1月14日、皇居で新春恒例の「歌会始の儀」が行われた。今年のお題は「明」。天皇皇后両陛下や皇族方が列席されるなか、皇族代表として初めて歌を詠み上げられた愛子さまや初めて出席された悠仁さまの姿に大きな注目が集まった。
悠仁さまはトンボを題材にされて
「天皇陛下は、元日の朝、宮中祭祀の際に仰ぎ見た明けの明星(金星)の美しさに触れ、『天空にかがやく明星眺めつつ新たなる年の平安祈る』と新たな一年の平安を祈るお気持ちを詠まれました。

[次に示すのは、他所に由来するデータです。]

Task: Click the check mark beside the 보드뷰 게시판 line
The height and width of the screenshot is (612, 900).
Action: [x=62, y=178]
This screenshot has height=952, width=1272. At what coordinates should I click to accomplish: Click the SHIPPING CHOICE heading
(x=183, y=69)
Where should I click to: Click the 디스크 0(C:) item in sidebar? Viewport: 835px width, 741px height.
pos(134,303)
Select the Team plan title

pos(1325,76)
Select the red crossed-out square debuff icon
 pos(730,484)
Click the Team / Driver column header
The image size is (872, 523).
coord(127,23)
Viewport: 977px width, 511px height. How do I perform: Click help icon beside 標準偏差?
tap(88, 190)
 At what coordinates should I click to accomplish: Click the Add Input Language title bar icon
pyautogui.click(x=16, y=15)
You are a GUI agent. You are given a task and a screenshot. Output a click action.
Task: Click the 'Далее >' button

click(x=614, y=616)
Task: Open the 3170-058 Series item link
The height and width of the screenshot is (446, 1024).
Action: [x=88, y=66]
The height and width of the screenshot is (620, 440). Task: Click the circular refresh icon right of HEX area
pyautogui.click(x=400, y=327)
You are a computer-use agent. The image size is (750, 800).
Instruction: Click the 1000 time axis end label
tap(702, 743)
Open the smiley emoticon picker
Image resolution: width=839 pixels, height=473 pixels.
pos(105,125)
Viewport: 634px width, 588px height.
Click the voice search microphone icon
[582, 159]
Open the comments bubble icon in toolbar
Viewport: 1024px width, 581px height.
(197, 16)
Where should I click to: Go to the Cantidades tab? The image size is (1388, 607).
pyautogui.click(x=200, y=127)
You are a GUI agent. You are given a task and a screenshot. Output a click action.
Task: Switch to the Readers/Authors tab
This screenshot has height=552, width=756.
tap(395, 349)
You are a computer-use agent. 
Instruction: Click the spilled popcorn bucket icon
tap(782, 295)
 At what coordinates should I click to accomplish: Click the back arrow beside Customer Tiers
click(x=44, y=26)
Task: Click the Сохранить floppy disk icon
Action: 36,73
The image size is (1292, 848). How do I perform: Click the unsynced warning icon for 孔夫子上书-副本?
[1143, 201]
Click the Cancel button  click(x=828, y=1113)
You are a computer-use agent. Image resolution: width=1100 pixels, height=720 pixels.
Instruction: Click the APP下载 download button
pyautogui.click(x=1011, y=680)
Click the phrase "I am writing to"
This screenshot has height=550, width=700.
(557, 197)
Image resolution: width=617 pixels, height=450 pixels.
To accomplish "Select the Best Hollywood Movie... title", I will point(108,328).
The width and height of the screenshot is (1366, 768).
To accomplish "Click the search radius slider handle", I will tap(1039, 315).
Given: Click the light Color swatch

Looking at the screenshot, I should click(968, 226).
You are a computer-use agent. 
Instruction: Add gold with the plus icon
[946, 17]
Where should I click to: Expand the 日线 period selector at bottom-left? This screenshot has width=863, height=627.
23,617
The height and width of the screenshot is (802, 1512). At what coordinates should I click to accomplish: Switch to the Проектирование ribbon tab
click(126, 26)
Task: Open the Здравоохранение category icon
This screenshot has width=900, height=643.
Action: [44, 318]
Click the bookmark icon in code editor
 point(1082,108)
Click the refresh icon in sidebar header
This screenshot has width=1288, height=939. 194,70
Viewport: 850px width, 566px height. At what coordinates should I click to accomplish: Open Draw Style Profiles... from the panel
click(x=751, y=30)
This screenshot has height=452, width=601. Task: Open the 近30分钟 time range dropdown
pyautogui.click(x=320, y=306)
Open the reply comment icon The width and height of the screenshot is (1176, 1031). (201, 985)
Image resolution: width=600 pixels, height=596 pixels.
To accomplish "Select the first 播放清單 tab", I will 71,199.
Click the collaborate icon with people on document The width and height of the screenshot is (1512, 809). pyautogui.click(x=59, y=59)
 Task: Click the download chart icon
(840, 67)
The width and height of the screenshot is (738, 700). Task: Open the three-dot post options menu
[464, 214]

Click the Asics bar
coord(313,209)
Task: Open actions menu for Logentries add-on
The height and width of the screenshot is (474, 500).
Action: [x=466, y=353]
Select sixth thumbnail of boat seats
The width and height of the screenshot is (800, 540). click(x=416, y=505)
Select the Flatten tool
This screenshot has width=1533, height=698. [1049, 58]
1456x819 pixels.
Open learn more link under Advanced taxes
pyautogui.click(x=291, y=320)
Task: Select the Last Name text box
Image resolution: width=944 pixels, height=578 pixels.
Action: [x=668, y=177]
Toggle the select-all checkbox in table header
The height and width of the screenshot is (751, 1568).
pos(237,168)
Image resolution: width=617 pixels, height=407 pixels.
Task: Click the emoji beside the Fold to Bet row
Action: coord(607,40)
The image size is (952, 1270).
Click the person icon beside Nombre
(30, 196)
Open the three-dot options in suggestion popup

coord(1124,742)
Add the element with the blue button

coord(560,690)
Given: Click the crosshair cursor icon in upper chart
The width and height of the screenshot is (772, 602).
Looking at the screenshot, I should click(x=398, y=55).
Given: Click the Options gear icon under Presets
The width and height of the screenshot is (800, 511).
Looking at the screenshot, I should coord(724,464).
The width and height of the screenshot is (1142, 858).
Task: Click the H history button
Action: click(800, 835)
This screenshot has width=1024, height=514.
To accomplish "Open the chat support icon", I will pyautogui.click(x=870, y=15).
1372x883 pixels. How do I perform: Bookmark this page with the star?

また、雅子さまは、昨年デフリンピックの選手たちと交流された際のエピソードを詠まれています。『メダル掛け笑顔明るき選手らに手話で伝へる祝ひのことば』と、教わった手話で“おめでとう”と伝えた際の、選手たちの輝く笑顔への感動、さらには共生社会への願いが込められた一首となりました」(皇室ジャーナリスト、以下同)
この日の雅子さまは、刺繍柄の入ったピンクのドレスを、愛子さまは薄いピンクのドレスをお召しになり親子で“リンクコーデ”を披露された。そんななか、注目されたのは愛子さまが詠まれた歌だ。
「『日本語を学ぶラオスの子どもらの明るき声は教室に満つ』と昨年11月、初めての外国公式訪問で訪れたラオスで中高生が熱心に、そして楽しそうに日本語を学ぶ姿に感銘を受けた喜びを詠まれました。
歌の披露が終わった直後、少し微笑ましい一幕もありました。愛子さまが椅子に腰かけようとされた際、わずかにバランスを崩されそうになる場面が。すぐさま姿勢を整えられましたが、その様子を隣で見守られていた雅子さまは、優しく微笑みながら“大丈夫ですよ”と語りかけるようにアイコンタクトを送られました。愛子さまもそれに応えるように笑顔を返され、母娘の深い絆と、緊張感漂う儀式の中での温かな交流が垣間見えた一瞬です」
また、初出席された悠仁さまは、ご自身のライフワークでもある「トンボ」を題材に選ばれた。「薄明かり黄昏とんぼは橋のうへ青くつきりと俊敏に飛ぶ」と詠まれ夕闇のなか俊敏に飛ぶトンボを間近に観察されたときのことを表現された。
厳かな伝統儀式のなかに、ご家族の絆や海外への想い、そして次世代への希望があふれた今年の歌会始。会場は終始、お題の通り「明るい」光に包まれているようだった。